I. Determine the progression-free survival of patients with metastatic colorectal cancer who have progressed on or following two prior chemotherapy regimens and are then treated with dasatinib.

SECONDARY OBJECTIVES:

I. Determine the objective response rates in patients treated with dasatinib. II. Determine the overall survival of patients treated with dasatinib. III. Determine the toxicity in patients treated with dasatinib.

TERTIARY OBJECTIVES:

I. Determine the incidence of somatic mutations in c-src, c-yes, fyn, lck, hck, lyn, yrk and csk in archival primary and metastatic colorectal cancer tissues from these patients and to correlate this with clinical outcome.

II. Determine the incidence of total c-src and phosphorylated c-src expression in archival primary and metastatic colorectal cancer specimens from these patients, and to correlate this with clinical outcome.

III. Evaluate the effect of dasatinib on serum VEGF levels.

OUTLINE: This is a multicenter study.
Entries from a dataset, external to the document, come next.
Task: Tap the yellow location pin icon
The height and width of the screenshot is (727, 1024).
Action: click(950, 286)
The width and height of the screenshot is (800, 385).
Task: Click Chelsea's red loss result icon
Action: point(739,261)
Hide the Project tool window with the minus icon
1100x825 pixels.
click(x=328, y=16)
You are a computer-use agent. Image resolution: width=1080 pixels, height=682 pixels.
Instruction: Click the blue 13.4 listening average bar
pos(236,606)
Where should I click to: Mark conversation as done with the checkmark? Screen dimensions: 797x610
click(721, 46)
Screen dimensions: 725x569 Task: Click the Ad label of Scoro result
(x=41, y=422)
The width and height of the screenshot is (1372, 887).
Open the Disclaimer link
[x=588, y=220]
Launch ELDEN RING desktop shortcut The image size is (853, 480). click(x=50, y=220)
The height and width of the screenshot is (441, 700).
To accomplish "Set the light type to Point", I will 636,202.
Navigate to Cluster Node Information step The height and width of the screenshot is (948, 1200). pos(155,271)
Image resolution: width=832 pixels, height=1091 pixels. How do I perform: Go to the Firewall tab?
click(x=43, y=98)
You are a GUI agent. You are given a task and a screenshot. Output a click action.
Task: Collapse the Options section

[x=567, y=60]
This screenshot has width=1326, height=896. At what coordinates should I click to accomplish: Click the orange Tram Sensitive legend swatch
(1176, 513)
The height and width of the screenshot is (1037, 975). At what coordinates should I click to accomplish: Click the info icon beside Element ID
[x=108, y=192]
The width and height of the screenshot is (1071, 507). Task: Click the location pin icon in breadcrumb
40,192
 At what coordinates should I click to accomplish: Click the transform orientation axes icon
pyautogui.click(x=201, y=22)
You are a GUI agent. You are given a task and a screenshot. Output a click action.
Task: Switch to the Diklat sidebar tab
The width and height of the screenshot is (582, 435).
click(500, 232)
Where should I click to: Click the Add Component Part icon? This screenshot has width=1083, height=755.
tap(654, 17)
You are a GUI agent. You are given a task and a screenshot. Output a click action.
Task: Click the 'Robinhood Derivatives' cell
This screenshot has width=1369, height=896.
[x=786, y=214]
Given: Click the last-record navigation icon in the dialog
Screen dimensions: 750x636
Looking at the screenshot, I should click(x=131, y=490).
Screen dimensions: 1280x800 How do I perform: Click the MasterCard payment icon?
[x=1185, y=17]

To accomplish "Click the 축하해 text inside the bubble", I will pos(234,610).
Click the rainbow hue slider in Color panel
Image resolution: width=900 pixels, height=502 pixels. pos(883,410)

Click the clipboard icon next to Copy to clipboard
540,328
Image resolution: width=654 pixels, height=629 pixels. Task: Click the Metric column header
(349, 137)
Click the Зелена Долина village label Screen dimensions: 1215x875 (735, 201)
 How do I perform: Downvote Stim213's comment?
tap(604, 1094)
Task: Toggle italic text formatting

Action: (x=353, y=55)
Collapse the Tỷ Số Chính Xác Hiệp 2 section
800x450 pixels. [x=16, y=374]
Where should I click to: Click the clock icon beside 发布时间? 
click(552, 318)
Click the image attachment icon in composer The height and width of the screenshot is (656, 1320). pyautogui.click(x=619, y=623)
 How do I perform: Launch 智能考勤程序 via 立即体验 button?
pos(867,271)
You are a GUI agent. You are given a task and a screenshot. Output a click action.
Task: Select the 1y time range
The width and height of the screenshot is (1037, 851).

Patients receive oral dasatinib twice daily on days 1-28. Treatment repeats every 28 days in the absence of disease progression or unacceptable toxicity.

Blood is collected on days 1 (prior to the first dose of dasatinib) and 15 of course 1 for measurement of VEGF pre-and post-dasatinib administration. Archived tumor tissue (tumor or core biopsy; primary or metastatic lesion) is collected for identification of the incidence of somatic mutations and polymorphisms by polymerase chain reaction and electrophoresis and for measurement of total c-src and phosphorylated src expression by immunohistochemistry.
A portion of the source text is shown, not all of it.